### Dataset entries

-=-=-=-=-

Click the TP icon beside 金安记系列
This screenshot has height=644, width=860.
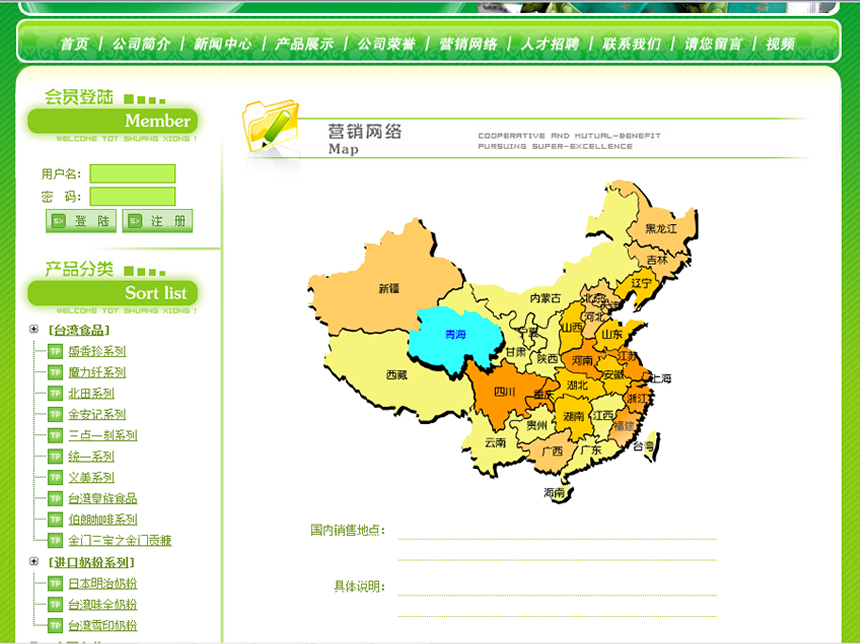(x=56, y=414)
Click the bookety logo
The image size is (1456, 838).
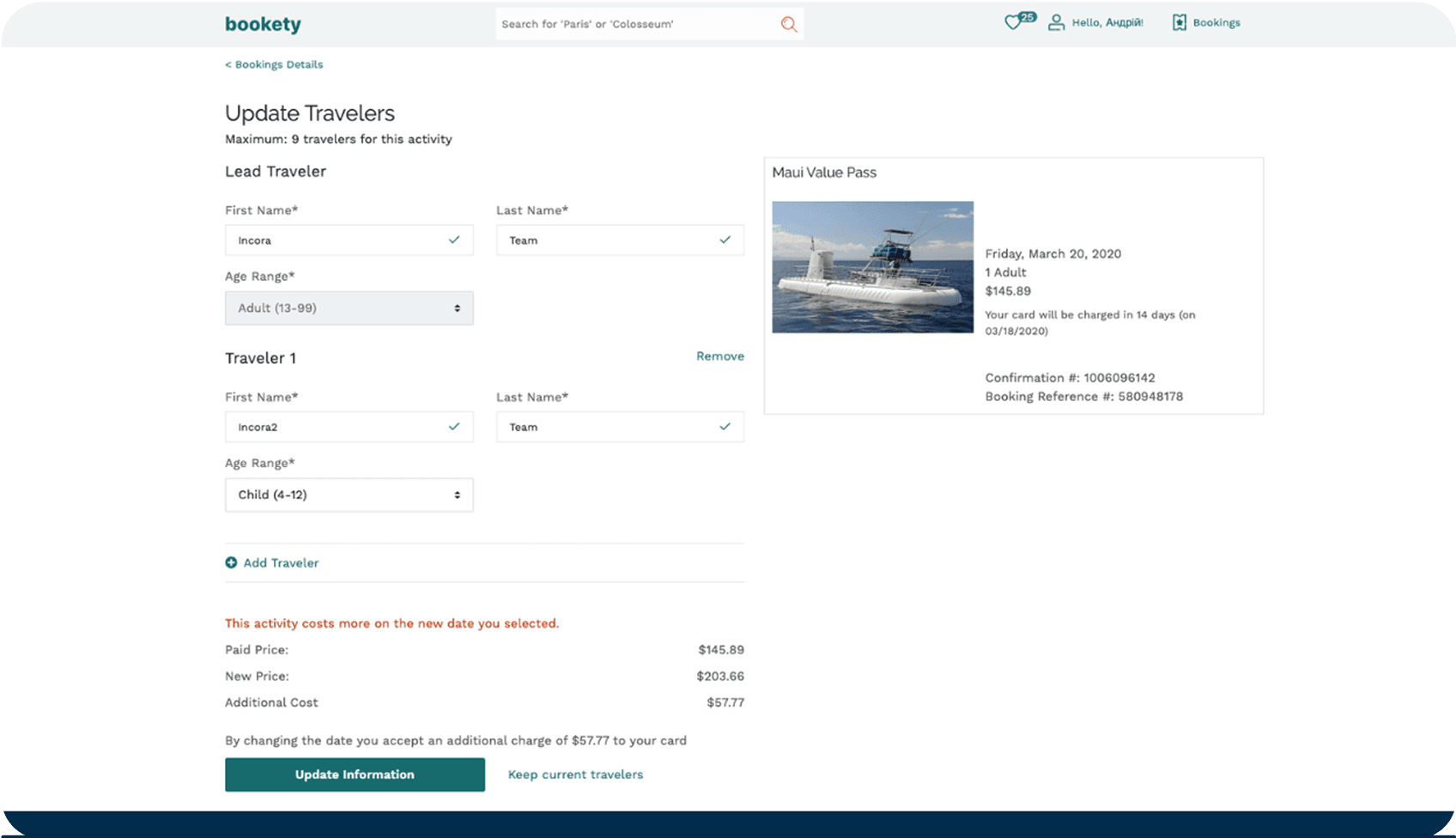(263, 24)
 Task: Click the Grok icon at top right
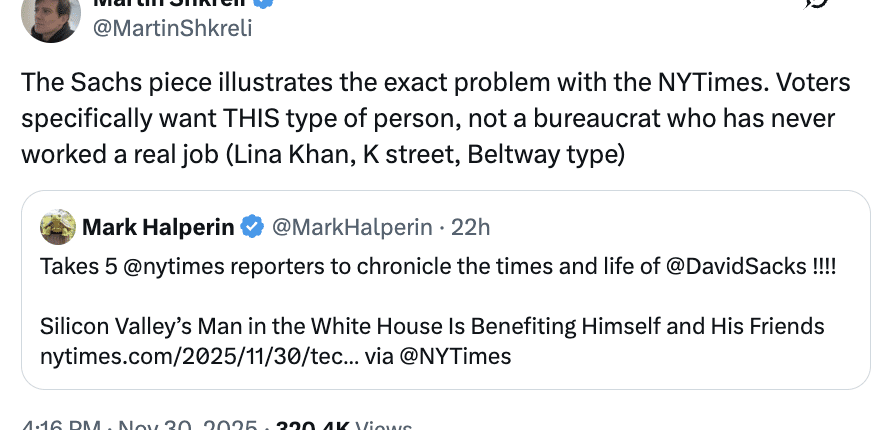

-=-=-=-=-

### WHAT YOU HAVE TO DO
Spot every line in the entries that includes the word "Click", and copy each one out.

### SOLVED PROBLEM
Click the TP icon beside 金安记系列
Click the bookety logo
 Task: Click the Grok icon at top right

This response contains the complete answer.